Истекшие годы не внесли в жизнь Клима событий, особенно глубоко
волновавших его. Все совершалось очень просто. Постепенно и вполне
естественно исчезали, один за другим, люди. Отец все чаще уезжал куда-то,
он как-то умалялся, таял и наконец совсем исчез. Перед этим он стал
говорить меньше, менее уверенно, даже как будто затрудняясь в выборе
слов; начал отращивать бороду, усы, но рыжеватые волосы на лице его
росли горизонтально, и, когда верхняя губа стала похожа на зубную щетку,
отец сконфузился, сбрил волосы, и Клим увидал, что лицо отцово жалостно
обмякло, постарело. Варавка говорил с ним словами понукающими.

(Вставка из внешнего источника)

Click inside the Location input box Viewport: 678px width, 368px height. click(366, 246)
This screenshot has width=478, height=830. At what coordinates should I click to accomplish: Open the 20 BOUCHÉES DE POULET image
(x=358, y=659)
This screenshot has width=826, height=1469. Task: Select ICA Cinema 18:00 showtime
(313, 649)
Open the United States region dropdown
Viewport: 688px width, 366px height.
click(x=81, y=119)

- Н-ну-с, Иван Акимыч, так как же, а? Продали лесопилку?
Уши отца багровели, слушая Варавку, а отвечая ему, Самгин смотрел в
плечо его и притопывал ногой, как точильщик ножей, ножниц. Нередко он
возвращался домой пьяный, проходил в спальню матери, и там долго был
слышен его завывающий голосок. В утро последнего своего отъезда он
вошел в комнату Клима, тоже выпивши, сопровождаемый негромким
напутствием матери:
- Прошу тебя, - пожалуйста, без драматических монологов.
- Ну, милый Клим, - сказал он громко и храбро, хотя губы у него дрожали, а
опухшие, красные глаза мигали ослепленно. - Дела заставляют меня уехать
надолго. Я буду жить в Финляндии, в Выборге. Вот как. Митя тоже со мной.
Ну, прощай.
Обняв Клима, он поцеловал его в лоб, в щеки, похлопал по спине и добавил:
- Дедушка тоже с нами. Да. Прощай. У... уважай мать, она достойна...

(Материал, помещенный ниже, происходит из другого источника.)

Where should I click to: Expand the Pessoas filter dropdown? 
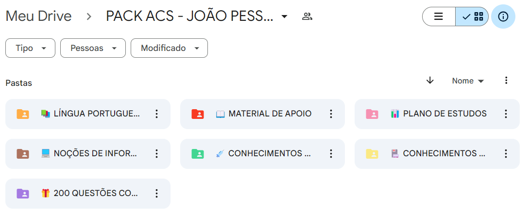93,48
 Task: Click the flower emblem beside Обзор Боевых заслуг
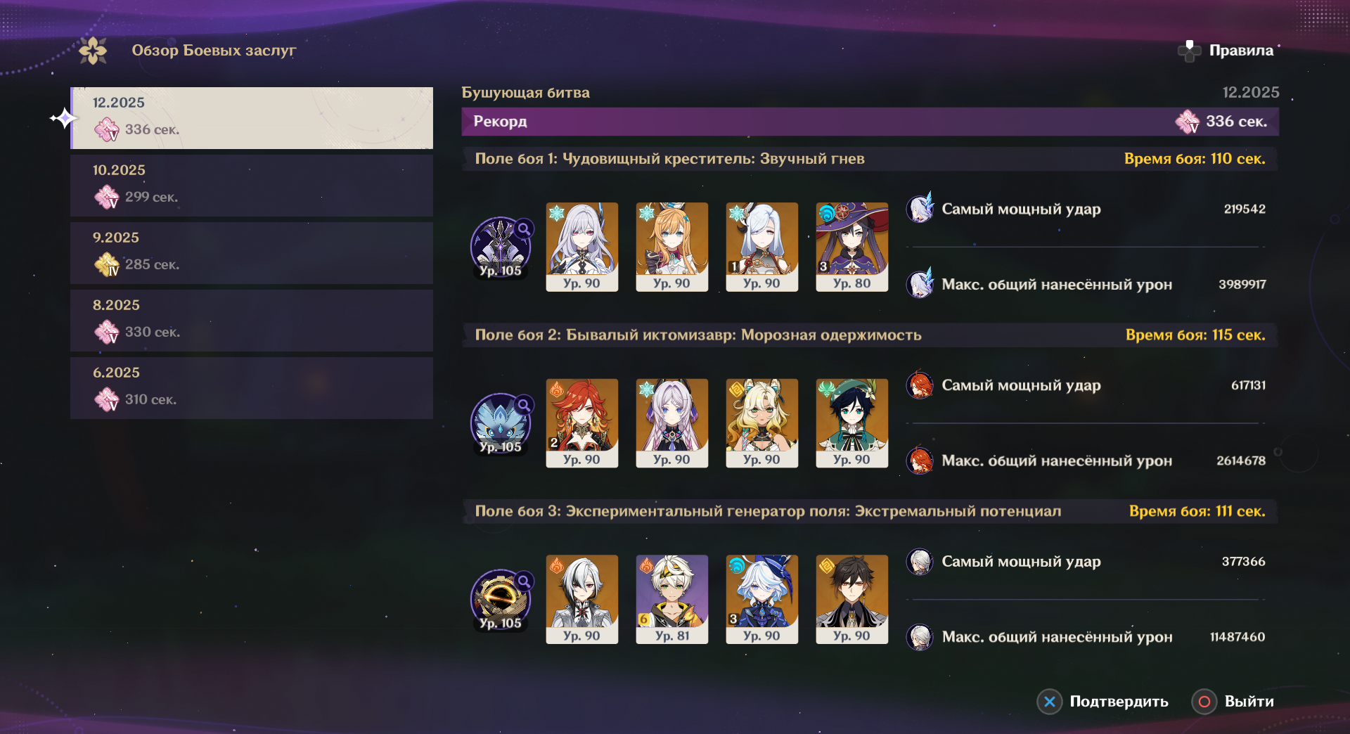[93, 51]
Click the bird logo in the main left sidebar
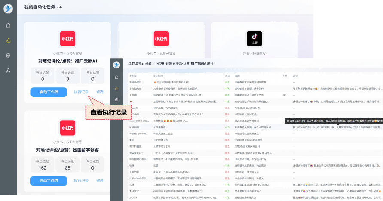Image resolution: width=383 pixels, height=201 pixels. pos(8,9)
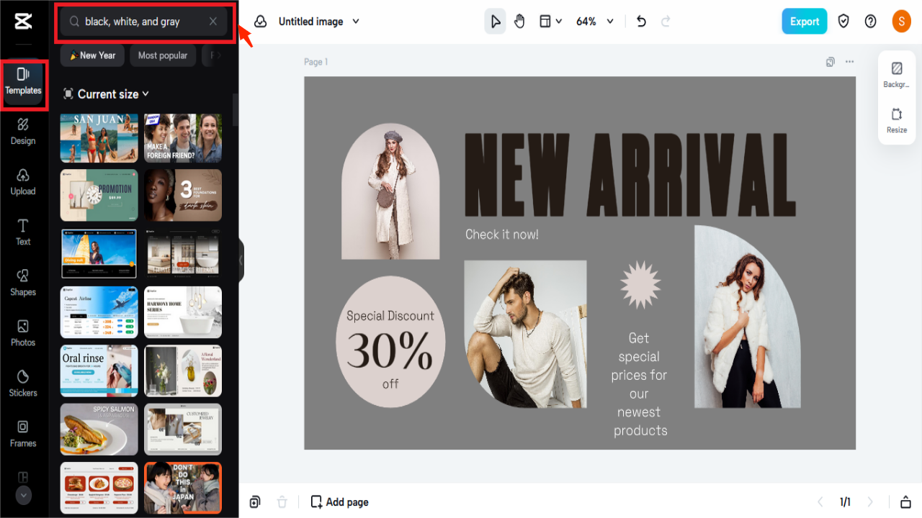922x518 pixels.
Task: Open the Untitled image name dropdown
Action: 319,21
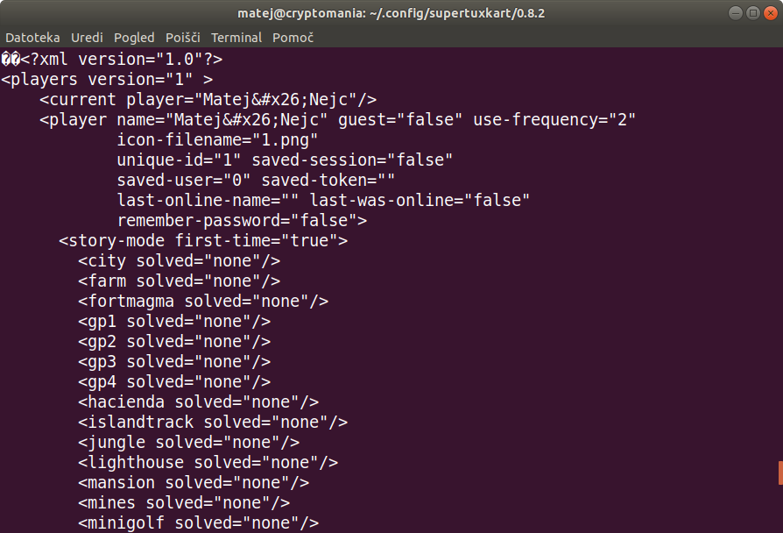Viewport: 783px width, 533px height.
Task: Click the icon-filename="1.png" text
Action: click(x=217, y=140)
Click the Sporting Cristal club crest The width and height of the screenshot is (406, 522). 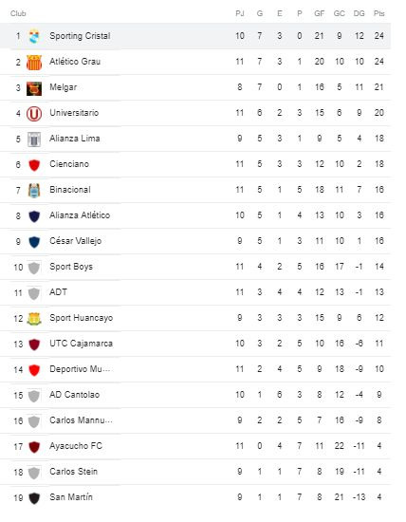(34, 36)
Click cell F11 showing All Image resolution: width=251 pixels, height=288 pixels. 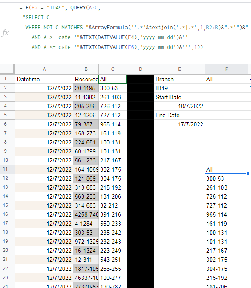click(227, 169)

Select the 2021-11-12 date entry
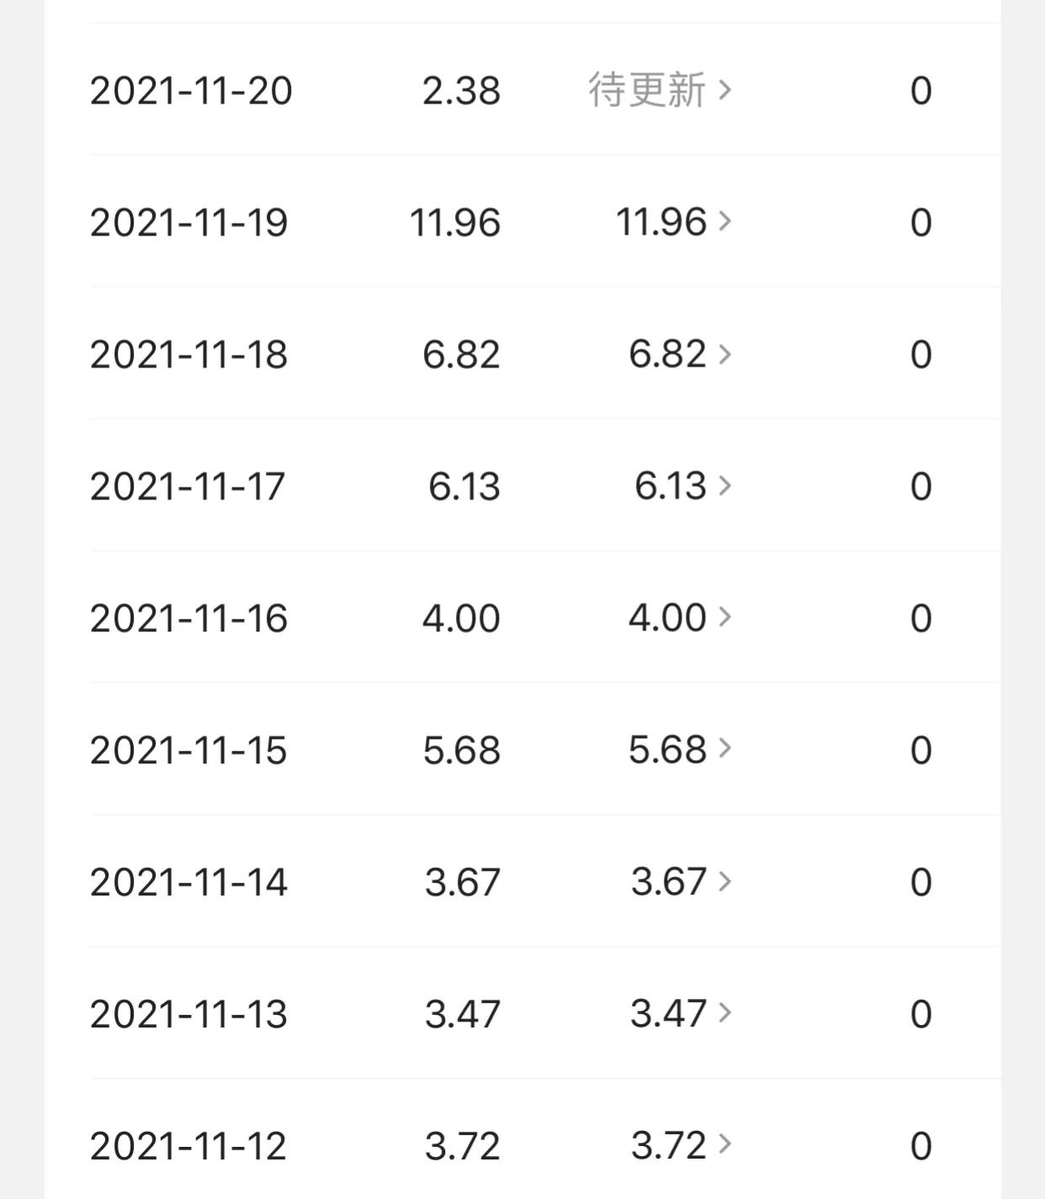188,1146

Не сказав, чего именно достойна мать, он взмахнул рукою и почесал
подбородок. Климу показалось, что он хотел ладонью прикрыть пухлый рот
свой.
Когда дедушка, отец и брат, простившийся с Климом грубо и враждебно,
уехали, дом не опустел от этого, но через несколько дней Клим вспомнил
неверующие слова, сказанные на реке, когда тонул Борис Варавка:
"Да - был ли мальчик-то? Может, мальчика-то и не было?"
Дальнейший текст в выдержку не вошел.